La première édition du «Printemps des arts », lancée samedi passé en présence du ministre de la Culture Azzedine Mihoubi, se poursuivra, jusqu’au 12 mai prochain au Palais de la culture Moudfi-Zakaria, proposant une expo-vente réunissant pas mois de 500 toiles et sculptures réalisées par 180 artistes issus des différentes régions du pays.

Ce rendez-vous sera, également, l’occasion, jeudi 10 mai, d’une « journée d’étude » dédiée à un débat et à une réflexion sur la situation du marché de l’art en Algérie.

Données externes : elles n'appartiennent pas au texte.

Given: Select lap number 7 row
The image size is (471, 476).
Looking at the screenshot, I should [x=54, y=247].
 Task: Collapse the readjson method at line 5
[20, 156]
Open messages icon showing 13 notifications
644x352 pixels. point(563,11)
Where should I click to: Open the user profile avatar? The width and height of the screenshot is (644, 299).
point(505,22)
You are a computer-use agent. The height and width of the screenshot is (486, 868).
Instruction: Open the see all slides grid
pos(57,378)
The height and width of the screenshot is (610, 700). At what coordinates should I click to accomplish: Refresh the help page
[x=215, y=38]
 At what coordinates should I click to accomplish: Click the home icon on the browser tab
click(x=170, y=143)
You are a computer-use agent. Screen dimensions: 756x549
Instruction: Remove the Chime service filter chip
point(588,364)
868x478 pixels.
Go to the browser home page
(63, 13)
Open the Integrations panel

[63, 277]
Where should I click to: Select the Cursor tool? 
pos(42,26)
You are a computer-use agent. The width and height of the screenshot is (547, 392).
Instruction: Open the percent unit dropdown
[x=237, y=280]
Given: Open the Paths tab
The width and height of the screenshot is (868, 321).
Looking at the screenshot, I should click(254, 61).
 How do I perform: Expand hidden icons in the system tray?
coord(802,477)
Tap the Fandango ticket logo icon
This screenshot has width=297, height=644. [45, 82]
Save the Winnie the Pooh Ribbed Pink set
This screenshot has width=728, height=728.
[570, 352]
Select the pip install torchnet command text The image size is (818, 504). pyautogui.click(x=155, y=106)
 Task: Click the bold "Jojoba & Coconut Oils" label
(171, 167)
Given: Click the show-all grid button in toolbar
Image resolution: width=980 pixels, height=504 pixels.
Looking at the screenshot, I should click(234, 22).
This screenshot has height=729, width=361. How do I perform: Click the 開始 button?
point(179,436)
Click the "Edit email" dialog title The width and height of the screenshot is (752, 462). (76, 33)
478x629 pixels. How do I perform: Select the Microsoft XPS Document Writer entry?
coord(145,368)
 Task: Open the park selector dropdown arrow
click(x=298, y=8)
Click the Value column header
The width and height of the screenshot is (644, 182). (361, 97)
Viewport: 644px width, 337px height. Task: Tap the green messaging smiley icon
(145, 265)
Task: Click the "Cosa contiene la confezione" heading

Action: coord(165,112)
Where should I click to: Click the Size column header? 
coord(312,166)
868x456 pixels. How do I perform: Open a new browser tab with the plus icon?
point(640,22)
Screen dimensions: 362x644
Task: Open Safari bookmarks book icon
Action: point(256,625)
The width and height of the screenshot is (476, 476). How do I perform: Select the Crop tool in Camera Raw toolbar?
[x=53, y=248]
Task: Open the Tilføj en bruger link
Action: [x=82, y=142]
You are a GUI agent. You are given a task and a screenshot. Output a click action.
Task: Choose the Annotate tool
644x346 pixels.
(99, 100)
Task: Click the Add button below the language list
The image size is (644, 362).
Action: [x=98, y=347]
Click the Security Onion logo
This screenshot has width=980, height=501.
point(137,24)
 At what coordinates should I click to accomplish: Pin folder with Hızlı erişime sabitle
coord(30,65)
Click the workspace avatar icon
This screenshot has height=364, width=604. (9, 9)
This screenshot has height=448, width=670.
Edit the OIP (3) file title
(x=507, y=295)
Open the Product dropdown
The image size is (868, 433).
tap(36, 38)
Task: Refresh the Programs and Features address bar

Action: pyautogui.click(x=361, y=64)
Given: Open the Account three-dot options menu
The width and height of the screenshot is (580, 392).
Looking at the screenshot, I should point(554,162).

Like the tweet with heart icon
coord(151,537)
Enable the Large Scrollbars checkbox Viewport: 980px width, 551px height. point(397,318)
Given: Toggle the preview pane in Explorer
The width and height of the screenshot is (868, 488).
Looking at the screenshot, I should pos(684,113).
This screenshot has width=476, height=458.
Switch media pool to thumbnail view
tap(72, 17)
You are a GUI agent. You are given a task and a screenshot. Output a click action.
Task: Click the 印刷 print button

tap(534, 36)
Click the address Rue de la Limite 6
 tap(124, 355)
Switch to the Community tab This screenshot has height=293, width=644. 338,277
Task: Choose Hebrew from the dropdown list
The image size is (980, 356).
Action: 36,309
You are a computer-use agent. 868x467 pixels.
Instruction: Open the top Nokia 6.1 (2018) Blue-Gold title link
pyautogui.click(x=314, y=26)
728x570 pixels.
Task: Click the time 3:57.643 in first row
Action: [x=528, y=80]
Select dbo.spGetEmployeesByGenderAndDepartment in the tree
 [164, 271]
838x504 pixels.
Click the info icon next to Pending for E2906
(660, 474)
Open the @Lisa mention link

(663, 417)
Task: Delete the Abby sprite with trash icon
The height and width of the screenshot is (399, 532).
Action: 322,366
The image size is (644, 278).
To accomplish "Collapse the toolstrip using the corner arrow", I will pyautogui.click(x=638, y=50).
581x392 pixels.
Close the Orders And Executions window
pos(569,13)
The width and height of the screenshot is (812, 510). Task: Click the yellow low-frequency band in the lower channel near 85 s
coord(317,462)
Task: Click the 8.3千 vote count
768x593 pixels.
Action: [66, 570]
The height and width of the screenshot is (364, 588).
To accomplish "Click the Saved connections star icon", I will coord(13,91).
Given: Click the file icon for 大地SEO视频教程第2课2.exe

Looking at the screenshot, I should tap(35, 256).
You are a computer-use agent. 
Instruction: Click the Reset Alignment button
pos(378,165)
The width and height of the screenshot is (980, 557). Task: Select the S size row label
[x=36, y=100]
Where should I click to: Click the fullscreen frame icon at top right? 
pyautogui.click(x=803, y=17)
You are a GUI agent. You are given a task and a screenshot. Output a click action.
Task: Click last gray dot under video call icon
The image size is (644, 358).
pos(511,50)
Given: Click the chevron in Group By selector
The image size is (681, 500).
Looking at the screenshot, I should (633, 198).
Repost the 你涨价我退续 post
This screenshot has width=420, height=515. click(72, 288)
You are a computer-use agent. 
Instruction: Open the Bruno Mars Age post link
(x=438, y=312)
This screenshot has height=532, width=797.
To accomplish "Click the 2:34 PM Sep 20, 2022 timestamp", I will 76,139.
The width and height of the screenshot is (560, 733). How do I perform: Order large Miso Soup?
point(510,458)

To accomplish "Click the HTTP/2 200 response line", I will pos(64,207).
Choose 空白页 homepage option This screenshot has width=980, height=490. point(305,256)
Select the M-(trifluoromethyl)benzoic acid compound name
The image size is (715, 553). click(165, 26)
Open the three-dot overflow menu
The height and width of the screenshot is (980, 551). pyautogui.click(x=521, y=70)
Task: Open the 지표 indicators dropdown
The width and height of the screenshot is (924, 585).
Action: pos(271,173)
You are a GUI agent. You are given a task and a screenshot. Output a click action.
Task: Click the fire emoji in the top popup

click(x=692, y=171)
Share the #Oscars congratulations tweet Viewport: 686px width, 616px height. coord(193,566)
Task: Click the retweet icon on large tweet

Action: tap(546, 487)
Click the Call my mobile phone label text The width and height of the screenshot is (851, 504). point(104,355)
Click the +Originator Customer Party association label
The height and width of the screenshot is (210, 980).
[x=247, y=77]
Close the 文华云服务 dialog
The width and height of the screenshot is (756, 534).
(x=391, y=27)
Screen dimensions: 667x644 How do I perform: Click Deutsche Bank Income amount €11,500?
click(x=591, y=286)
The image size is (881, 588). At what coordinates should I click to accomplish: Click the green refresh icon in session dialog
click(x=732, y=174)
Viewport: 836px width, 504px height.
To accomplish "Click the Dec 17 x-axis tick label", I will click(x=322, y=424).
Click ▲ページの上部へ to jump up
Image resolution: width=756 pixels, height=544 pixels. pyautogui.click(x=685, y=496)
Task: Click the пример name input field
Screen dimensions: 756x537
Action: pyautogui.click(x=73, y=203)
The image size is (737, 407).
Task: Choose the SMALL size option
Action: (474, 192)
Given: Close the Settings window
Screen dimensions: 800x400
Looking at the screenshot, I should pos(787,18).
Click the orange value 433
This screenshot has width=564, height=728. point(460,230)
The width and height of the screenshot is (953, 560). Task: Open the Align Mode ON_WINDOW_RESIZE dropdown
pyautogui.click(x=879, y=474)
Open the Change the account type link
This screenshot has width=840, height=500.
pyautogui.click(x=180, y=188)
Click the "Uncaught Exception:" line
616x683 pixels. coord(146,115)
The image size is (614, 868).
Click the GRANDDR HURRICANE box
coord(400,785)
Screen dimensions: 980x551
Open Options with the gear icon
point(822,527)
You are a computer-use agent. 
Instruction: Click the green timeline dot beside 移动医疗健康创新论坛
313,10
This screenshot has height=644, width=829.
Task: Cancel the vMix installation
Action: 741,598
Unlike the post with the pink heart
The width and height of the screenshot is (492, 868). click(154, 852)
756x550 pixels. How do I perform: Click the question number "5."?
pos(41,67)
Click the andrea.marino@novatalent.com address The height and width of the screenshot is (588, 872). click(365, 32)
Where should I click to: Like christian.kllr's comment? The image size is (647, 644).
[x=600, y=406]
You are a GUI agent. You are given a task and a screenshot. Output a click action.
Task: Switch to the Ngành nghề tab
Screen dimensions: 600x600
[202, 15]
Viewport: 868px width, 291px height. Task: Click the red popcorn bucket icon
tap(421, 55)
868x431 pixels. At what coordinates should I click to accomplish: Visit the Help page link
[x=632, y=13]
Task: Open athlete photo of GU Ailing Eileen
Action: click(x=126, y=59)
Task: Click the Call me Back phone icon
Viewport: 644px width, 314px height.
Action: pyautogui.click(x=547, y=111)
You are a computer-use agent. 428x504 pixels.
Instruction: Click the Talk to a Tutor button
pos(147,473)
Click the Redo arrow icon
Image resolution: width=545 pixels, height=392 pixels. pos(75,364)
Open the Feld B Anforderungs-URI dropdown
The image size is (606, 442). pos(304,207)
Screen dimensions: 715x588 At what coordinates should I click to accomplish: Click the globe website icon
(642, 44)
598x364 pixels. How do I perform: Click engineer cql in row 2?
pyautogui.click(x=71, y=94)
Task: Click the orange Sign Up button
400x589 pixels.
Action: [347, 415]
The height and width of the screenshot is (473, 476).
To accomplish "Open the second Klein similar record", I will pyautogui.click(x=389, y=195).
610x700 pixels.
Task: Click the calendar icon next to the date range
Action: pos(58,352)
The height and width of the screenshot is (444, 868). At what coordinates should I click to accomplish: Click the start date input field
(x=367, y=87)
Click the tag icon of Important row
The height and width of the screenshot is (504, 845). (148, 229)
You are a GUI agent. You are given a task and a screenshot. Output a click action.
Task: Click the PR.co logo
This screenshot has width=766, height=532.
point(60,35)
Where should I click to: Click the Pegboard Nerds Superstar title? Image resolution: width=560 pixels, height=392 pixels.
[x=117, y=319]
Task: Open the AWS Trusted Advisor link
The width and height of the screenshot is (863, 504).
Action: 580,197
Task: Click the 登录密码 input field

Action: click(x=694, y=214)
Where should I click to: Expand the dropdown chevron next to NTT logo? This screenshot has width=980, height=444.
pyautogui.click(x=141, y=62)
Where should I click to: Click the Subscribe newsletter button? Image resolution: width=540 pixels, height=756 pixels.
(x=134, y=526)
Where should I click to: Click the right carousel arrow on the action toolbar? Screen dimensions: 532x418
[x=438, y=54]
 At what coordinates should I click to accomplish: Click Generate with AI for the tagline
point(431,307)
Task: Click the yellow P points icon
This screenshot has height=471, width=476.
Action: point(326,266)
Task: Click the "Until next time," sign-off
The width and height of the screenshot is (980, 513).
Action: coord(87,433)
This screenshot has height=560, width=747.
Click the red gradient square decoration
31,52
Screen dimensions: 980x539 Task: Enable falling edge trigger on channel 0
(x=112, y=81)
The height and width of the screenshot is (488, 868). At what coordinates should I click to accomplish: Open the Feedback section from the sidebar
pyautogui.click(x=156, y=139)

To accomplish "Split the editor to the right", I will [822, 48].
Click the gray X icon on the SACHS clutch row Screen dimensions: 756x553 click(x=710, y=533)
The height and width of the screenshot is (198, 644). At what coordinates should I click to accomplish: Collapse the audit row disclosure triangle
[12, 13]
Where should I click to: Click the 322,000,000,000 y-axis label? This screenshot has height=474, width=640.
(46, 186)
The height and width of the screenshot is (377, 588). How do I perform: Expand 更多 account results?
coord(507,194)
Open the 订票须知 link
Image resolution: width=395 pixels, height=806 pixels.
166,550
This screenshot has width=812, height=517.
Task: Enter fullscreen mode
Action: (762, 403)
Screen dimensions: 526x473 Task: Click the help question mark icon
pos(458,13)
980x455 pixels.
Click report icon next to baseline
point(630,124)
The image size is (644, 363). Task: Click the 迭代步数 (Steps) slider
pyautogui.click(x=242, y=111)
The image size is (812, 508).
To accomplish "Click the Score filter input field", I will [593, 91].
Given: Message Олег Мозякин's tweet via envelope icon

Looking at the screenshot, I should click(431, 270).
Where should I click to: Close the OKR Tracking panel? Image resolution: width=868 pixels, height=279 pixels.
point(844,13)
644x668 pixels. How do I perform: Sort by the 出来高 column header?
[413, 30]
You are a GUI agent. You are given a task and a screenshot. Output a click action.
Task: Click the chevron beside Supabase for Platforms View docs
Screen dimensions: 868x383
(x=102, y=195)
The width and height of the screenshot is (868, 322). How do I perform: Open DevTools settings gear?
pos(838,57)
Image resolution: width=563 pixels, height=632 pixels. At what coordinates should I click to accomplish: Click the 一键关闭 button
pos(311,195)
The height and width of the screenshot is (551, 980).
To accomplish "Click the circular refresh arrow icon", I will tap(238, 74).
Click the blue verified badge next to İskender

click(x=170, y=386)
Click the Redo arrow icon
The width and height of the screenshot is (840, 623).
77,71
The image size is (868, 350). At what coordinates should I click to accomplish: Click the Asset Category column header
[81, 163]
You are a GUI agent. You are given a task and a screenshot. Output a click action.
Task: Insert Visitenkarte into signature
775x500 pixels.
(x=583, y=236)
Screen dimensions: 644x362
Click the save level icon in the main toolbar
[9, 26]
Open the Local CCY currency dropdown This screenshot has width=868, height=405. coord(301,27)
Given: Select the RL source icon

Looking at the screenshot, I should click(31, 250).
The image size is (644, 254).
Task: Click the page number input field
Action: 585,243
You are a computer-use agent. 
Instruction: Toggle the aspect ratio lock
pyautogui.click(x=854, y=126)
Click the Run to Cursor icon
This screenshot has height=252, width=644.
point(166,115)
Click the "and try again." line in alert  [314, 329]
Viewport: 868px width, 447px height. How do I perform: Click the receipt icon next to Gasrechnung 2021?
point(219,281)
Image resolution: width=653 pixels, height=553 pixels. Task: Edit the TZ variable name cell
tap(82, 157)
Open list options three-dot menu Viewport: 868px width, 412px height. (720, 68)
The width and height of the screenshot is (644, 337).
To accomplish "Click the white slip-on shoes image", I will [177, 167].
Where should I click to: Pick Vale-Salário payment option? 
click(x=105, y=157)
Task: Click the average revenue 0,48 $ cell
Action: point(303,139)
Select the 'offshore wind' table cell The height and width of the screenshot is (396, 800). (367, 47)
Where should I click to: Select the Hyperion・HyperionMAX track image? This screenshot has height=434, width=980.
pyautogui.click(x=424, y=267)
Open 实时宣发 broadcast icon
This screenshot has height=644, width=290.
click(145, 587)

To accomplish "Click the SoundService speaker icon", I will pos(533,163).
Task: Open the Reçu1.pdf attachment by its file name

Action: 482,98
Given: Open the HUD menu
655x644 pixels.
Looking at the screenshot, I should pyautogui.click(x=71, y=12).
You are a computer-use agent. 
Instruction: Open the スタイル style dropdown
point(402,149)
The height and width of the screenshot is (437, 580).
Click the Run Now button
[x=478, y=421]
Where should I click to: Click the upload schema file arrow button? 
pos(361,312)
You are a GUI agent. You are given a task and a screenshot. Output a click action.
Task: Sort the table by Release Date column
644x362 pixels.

A propos de cette journée, les organisateurs nous ont précisé, hier, que « huit points importants» seront débattus, notamment ceux concernant les obstacles rencontrés par les artistes pour l’exportation des œuvres, du rôle des musées et des galeries, mais aussi les questions des «instances de légitimation», des espaces de création ou de la critique d’art.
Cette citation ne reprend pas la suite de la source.